By law, all films involving a super-intelligent serial killer must conclude with a big twist, no matter how unbelievable or ill-concieved. Well, in this one it turns out that Clyde had dug a tunnel from one of his warehouses to his cell in solitary, which is how he was able to get around the city, so either he knew which cell he was assigned to ahead of time or he dug a shitload of tunnels. He doesn't think to include a Ferris-Bueller-style animated dummy in his cot, but luckily nobody bothers to check on him while he's dashing around the city. The grand finale of Clyde's scheme involves blowing up up the courthouse with a napalm bomb, so Foxx secretly plants in his cell so that Clyde sets it off with his mobile phone and Foxx can dramatically walk away from the explosion in slow motion (which from the looks of things demolished about half the prison).

I read some reviews that were really angry about this film, railing against Clyde's revenge scheme as if he was the hero. Maybe they were confused by the title, which I believe it is meant in an ironic fashion. Although it's pretty clear that Clyde is the villain, you definitely build up more sympathy for him than the erstwhile hero, whose upper-middle-class problems (will he or won't he attend his daughter's cello recital?!) seem pretty pathetic in comparison. Butler also seems to be having a lot more fun with his role than Foxx, whose Best Actor Oscar looks more and more like an embarrassing fluke of Halle Berry proportions.

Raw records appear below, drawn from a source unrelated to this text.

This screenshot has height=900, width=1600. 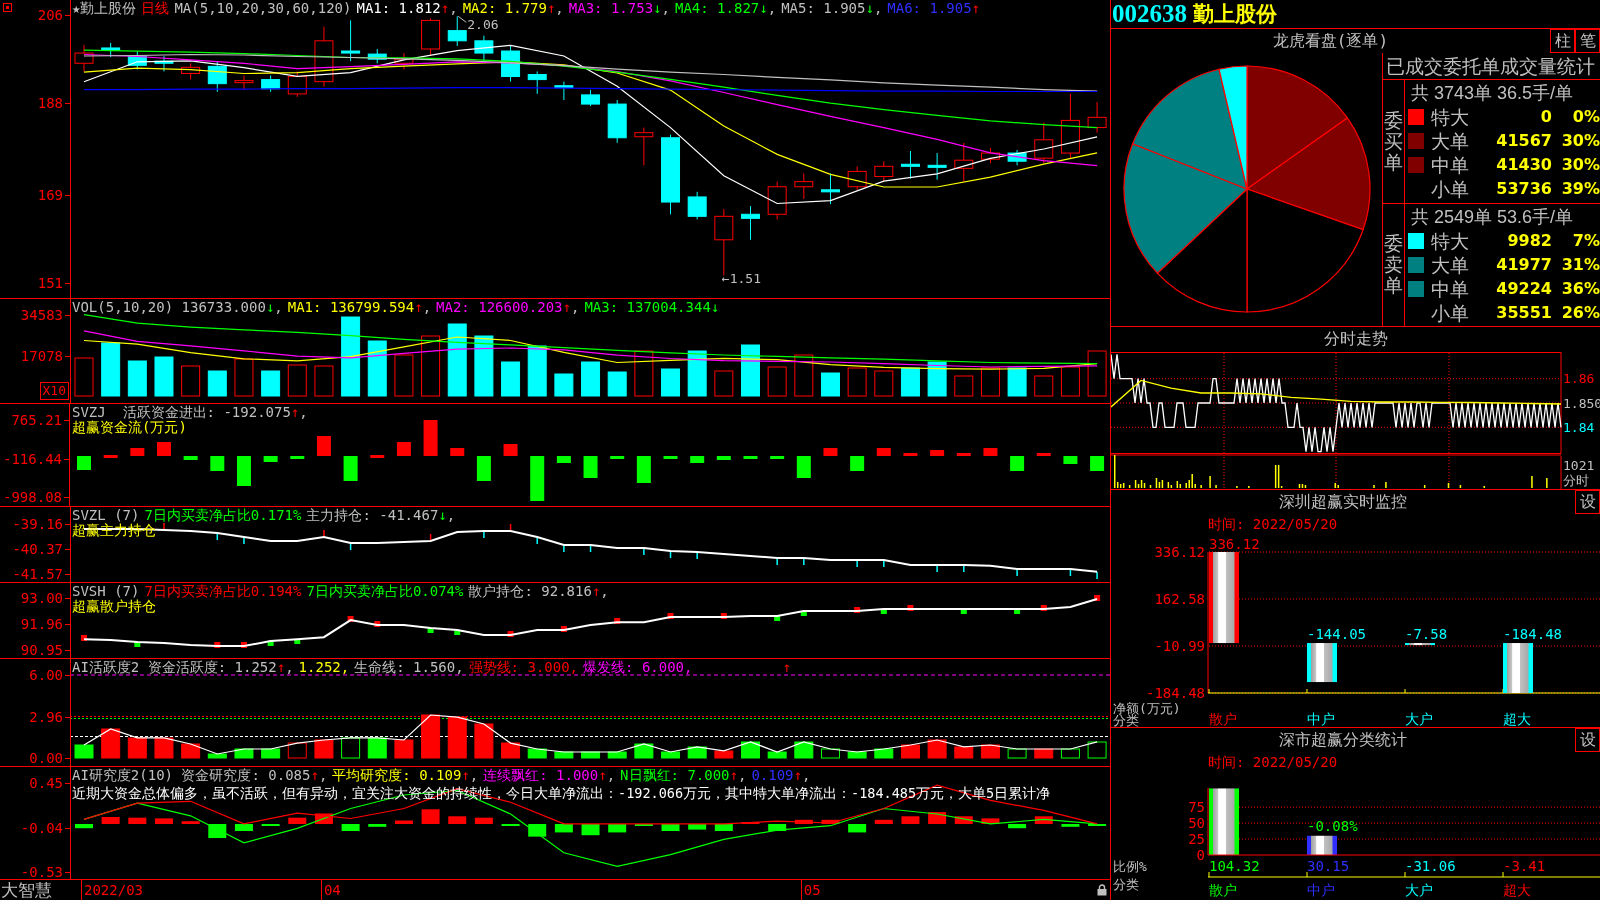 What do you see at coordinates (1579, 427) in the screenshot?
I see `price-label: 1.84` at bounding box center [1579, 427].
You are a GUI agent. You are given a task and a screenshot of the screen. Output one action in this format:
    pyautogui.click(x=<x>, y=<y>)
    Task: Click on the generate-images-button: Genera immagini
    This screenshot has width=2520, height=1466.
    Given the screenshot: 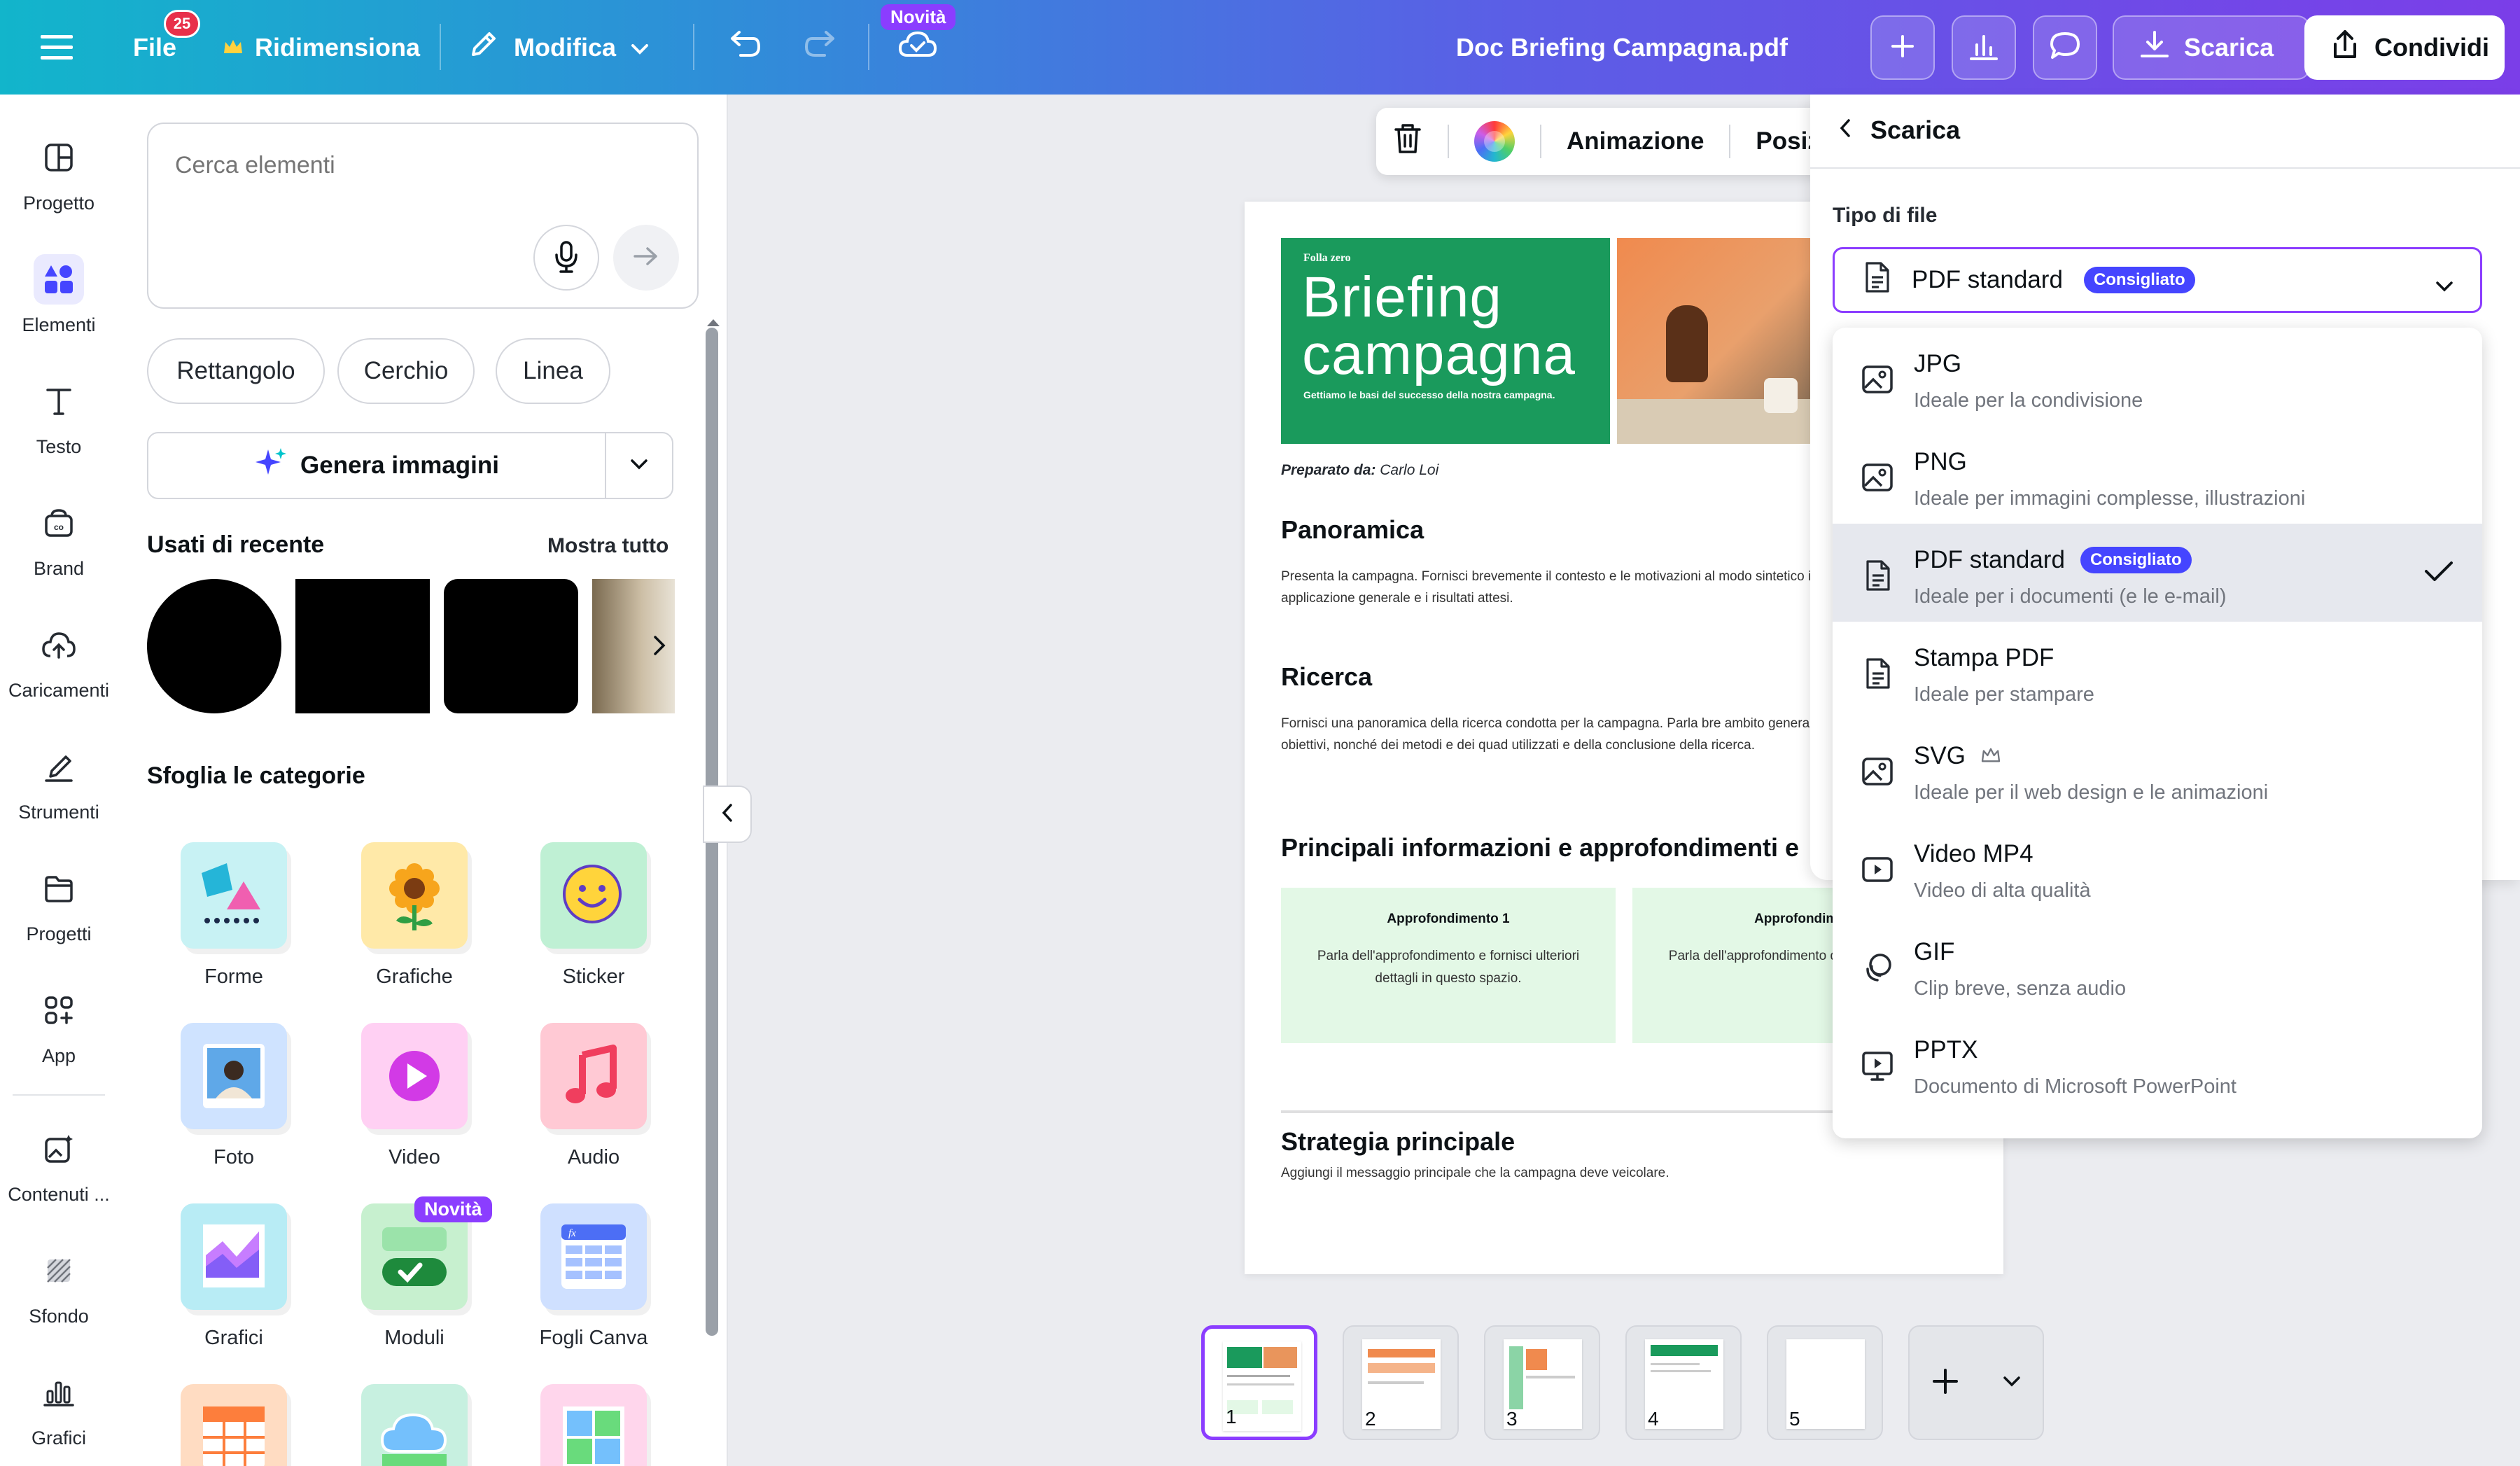 What is the action you would take?
    pyautogui.click(x=376, y=466)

This movie was written by Kurt Wimmer, so I presume he's been sentenced to write Saw knock-offs as punishment for Ultraviolet. I guess the justice system does work sometimes. It's directed by the anagram-loving F. Gary Gray, who did a bunch of hip-hop related stuff as well the Vin Diesel vehicle A Man Apart and the Volkswagon-relaunch vehicle The Italian Job. He does a pretty good job here, I guess. The pacing seems a bit weird and the twist is awkwardly revealed. It's dumb but it's an enjoyable kind of dumb. It's enjoyadumb.

1 comment:

Anonymous said...

I found the movie law abiding citizen
and really like it. In all the reviews neveronce does any critic consider Jaime Foxx's statement we can't take or recant the decisions we make . The decisions we make now we live with. The only decisions we can make are those that effect life in positive way. I
think too many people and critics just didn't get it.